In this project, we focus on three main techniques:
-
Ordinal Encoding
- Converting categorical data with natural order (like education levels) into numbers.
- Example:
12th Pass = 1,Graduate = 2,Post-Graduate = 3.
-
One Hot Encoding
- Converting categorical data with no specific order into separate binary columns (0/1).
- Example: Cities like Delhi, Mumbai, Bangalore →
City_Delhi,City_Mumbai,City_Bangalore.
-
Imputation (Mean)
- Handling missing values (
NaN) by replacing them with the mean of the column. - Ensures there are no gaps in the dataset for numerical analysis.
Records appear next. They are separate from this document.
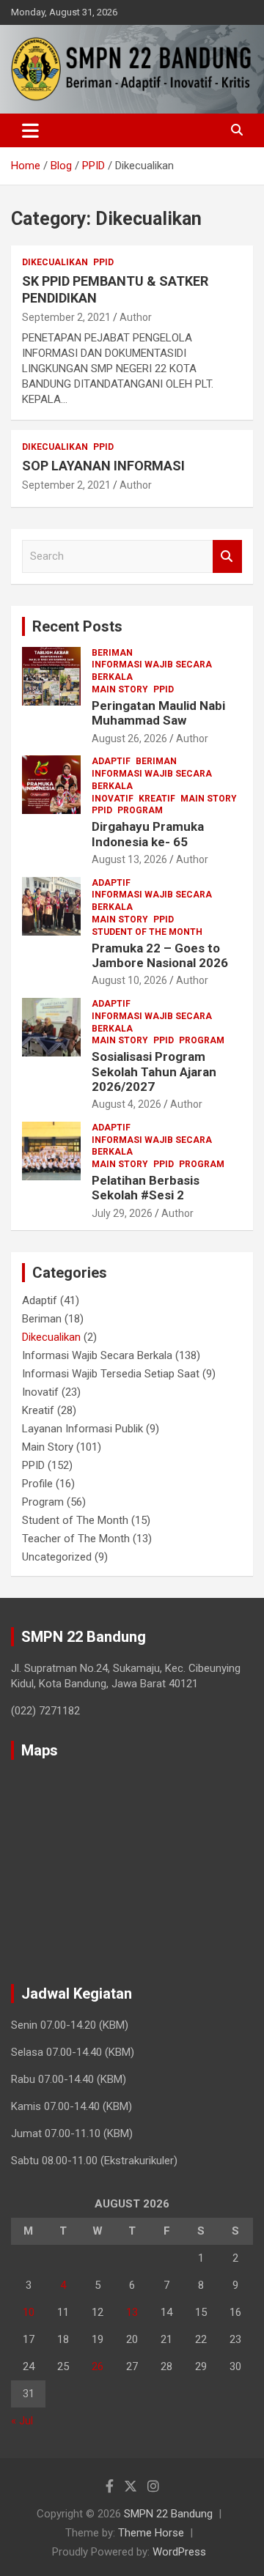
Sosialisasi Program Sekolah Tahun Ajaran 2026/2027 (154, 1071)
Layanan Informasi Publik (82, 1428)
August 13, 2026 (129, 859)
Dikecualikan (55, 262)
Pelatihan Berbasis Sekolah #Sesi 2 (145, 1187)
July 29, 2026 (122, 1213)
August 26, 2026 (129, 738)
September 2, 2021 (66, 317)
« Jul (22, 2420)
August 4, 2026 (126, 1104)
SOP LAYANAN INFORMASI (103, 465)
- Handling missing values (
Dataset :
| ID | Name | City | Education | Experience (Years) | Salary (₹) |
|---|---|---|---|---|---|
| 1 | Amit | Delhi | Graduate | 2 | 32000 |
| 2 | Riya | Mumbai | Post-Graduate | 5 | 54000 |
| 3 | Sam | Delhi | 12th Pass | NaN | 25000 |
| 4 | John | Bangalore | Graduate | 3 | NaN |
| 5 | Neha | Mumbai | Post-Graduate | 4 | 58000 |
| 6 | Arjun | Delhi | 12th Pass | 1 | NaN |
| 7 | Priya | Bangalore | Graduate | NaN | 41000 |
Techniques Implemented
- Ordinal Encoding → Mapping education levels to numeric values using basic Python.
- One Hot Encoding → Creating city dummy columns using loops.
- Mean Imputation → Filling missing values using manually calculated means.